Interview mit Andreas Grassl von Worldpolitics.daily
Zu Gast ist Andreas Grassl (@worldpolitics.daily, er kommentiert Geopolitik auf Social Media und arbeitet als Sportkommentator bei CANAL+.
Was lässt sich über den Iran überhaupt noch verlässlich sagen, wenn das Internet dicht ist – und warum bedeutet ein möglicher US-Luftschlag nicht automatisch „Regimewechsel“? Andreas Grassl (@worldpolitics.daily ordnet die Lage zwischen Teheran und Washington ein, spricht über Informationsquellen im Blackout und darüber, woran man echte Eskalationssignale erkennt. Wir reden auch über seine Arbeit und wie man Trolle erkennt. Und zum Schluss geht es auch um Sport: WM 2026 in den USA, Boykottaufrufe und die Frage, wie politisch Fußball inzwischen geworden ist.

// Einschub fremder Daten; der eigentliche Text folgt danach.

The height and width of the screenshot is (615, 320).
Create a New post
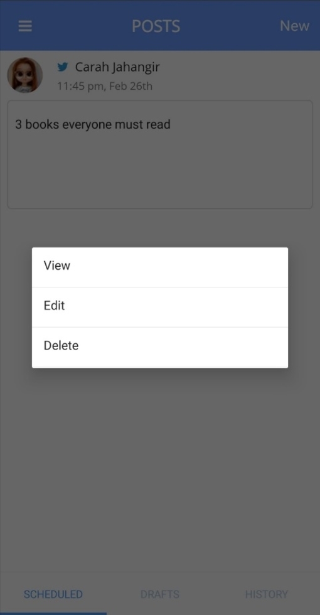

Es geht auch um: Berichte über sehr hohe Opferzahlen im Iran – und wie man mit nicht unabhängig verifizierten Zahlen umgeht
Internet-Sperre im Iran: Welche Quellen bleiben, welche Bias-Risiken gibt es?
Iran in einer „kritischen Phase“: Legitimitätsverlust, Brutalität, Stabilität des Regimes
USA vs. Iran: Was wäre ein Hinweis, dass Drohungen „echt“ werden – und was ist bloß Abschreckung?

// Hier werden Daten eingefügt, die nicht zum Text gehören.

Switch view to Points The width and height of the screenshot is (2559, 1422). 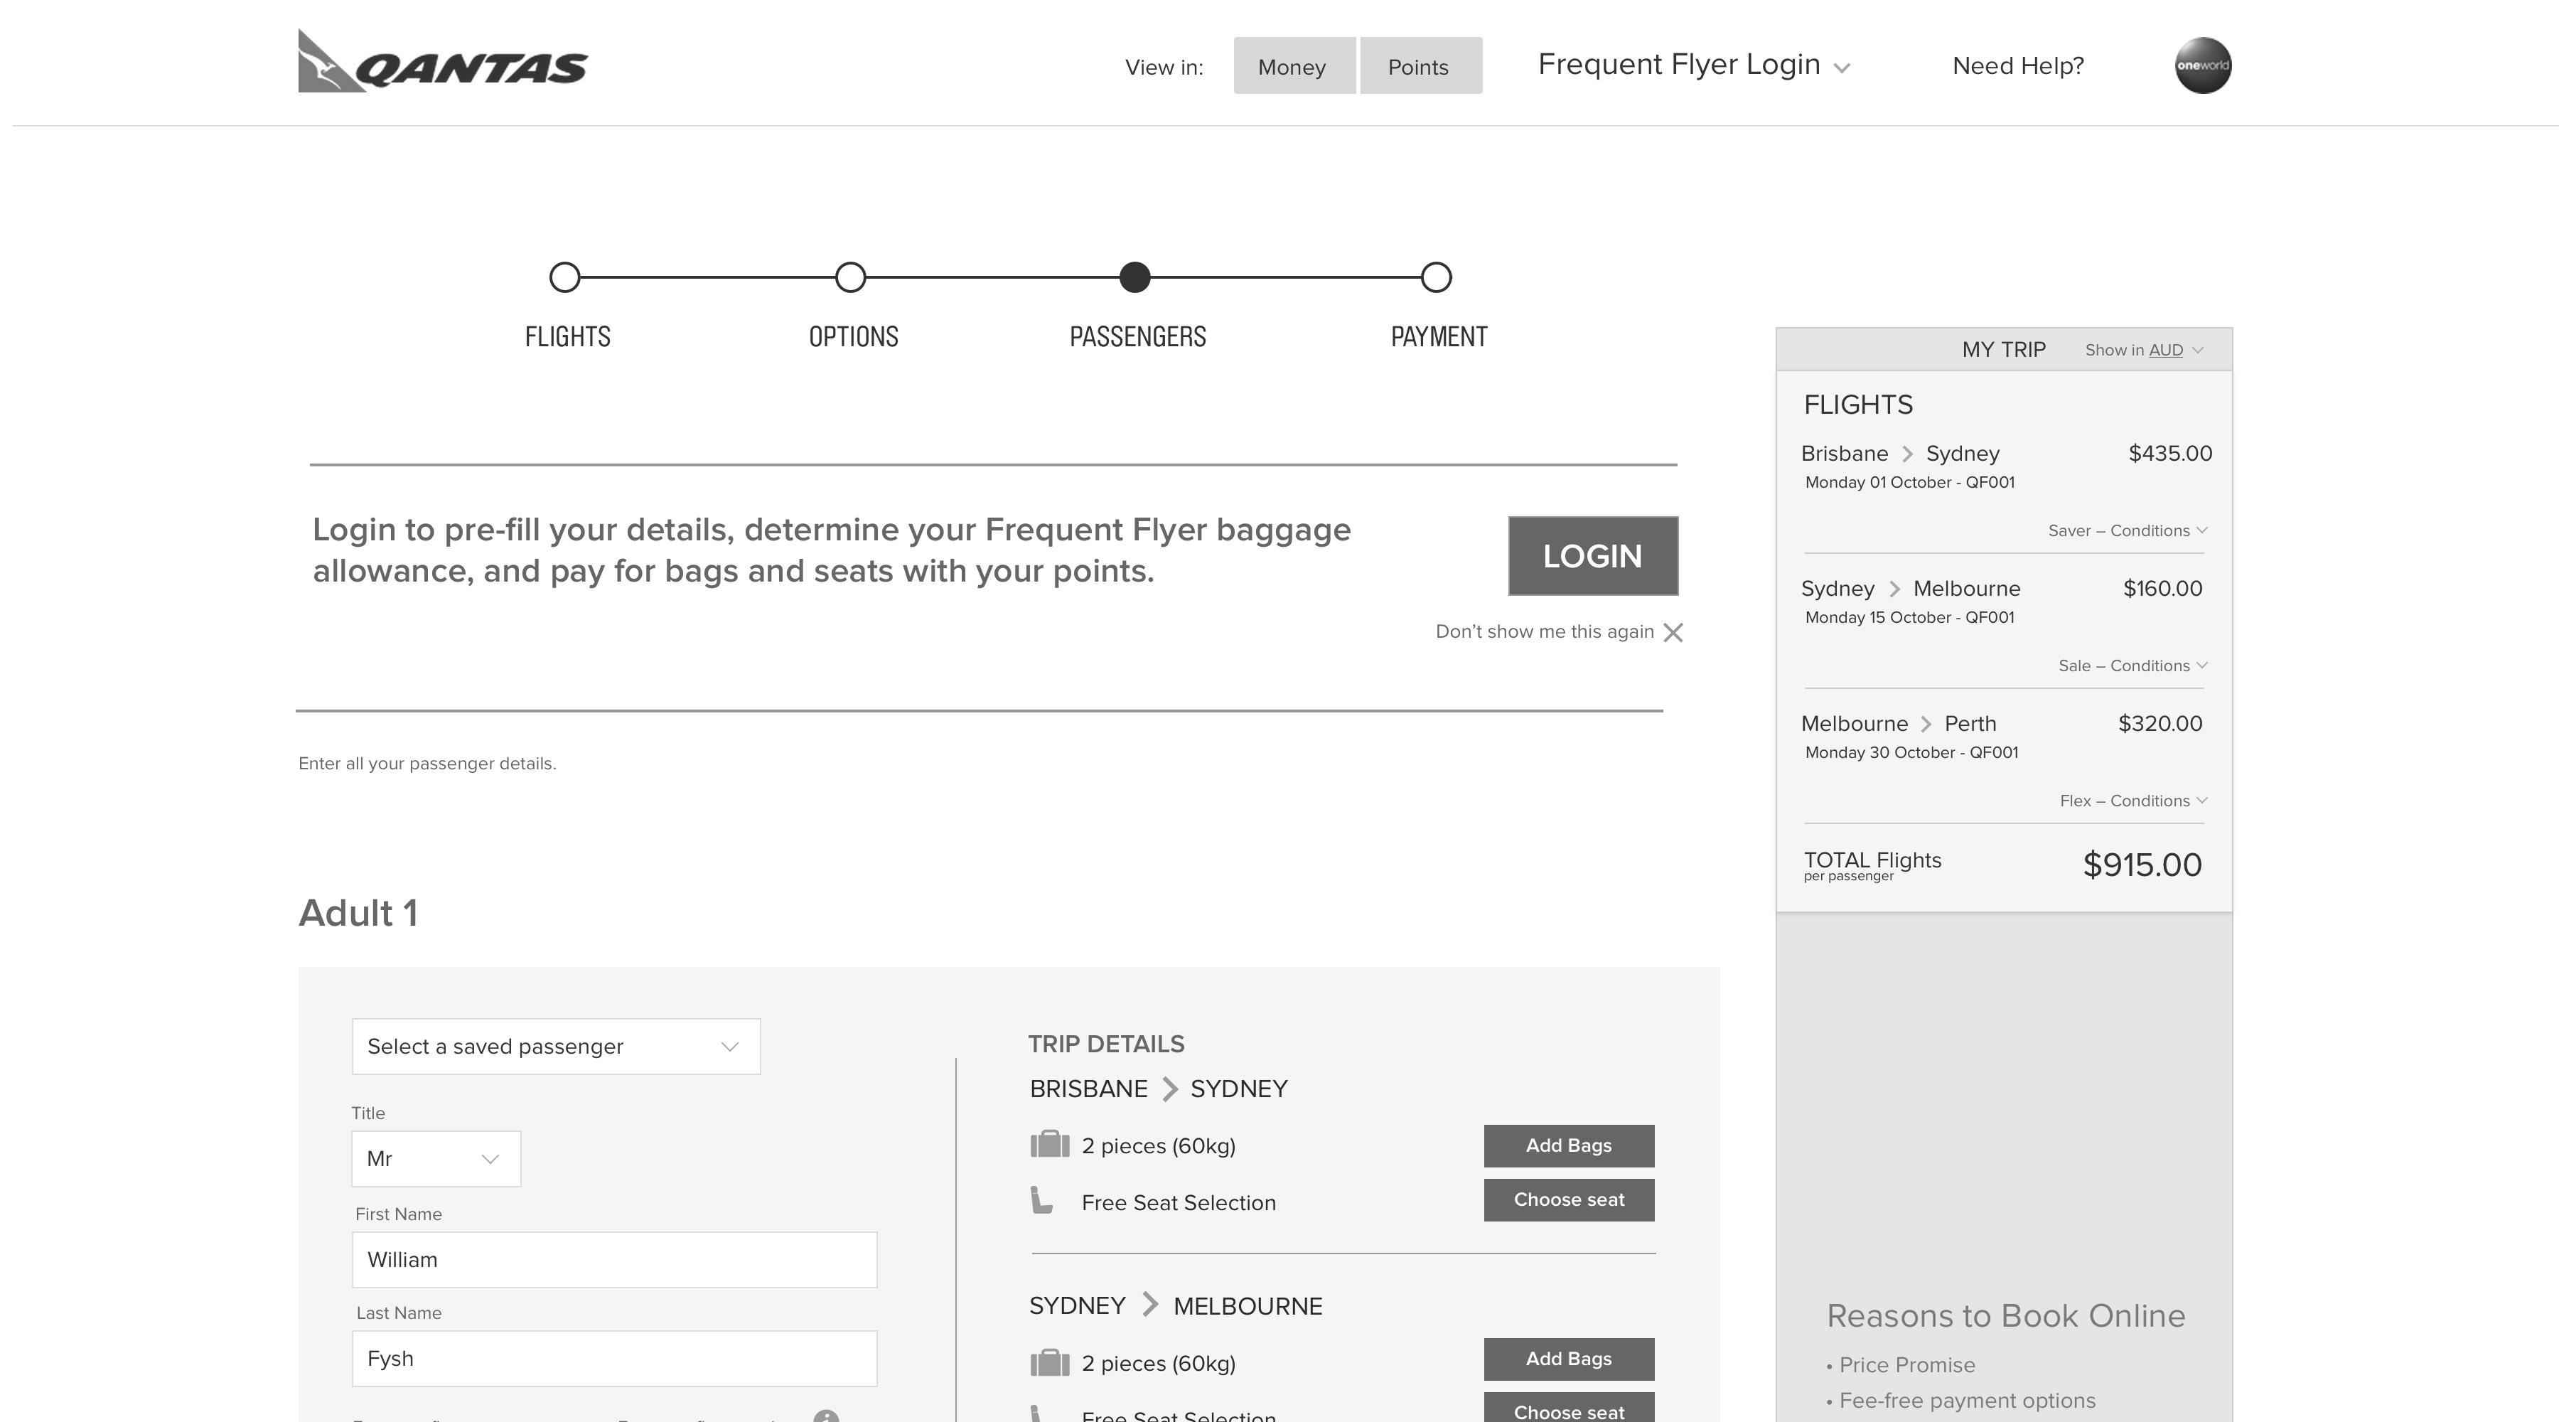[1420, 67]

Warum Iran für die USA strategisch wichtig ist (u.a. Israel/China/Öl)
„Verteidigen wie nie zuvor“: Rhetorik vs. militärische Realität
WM 2026: Boykott-Debatte, Einreise/ESTA, Social-Media-Checks an der Grenze
Sportjournalismus: Unterhaltung, Detailtiefe, Leidenschaft
Hinweis: Bei strittigen Angaben (z.B. Opferzahlen, Sicherheitsmaßnahmen) sprechen wir ausdrücklich über Berichte und über Informationen, die nicht unabhängig verifiziert sind.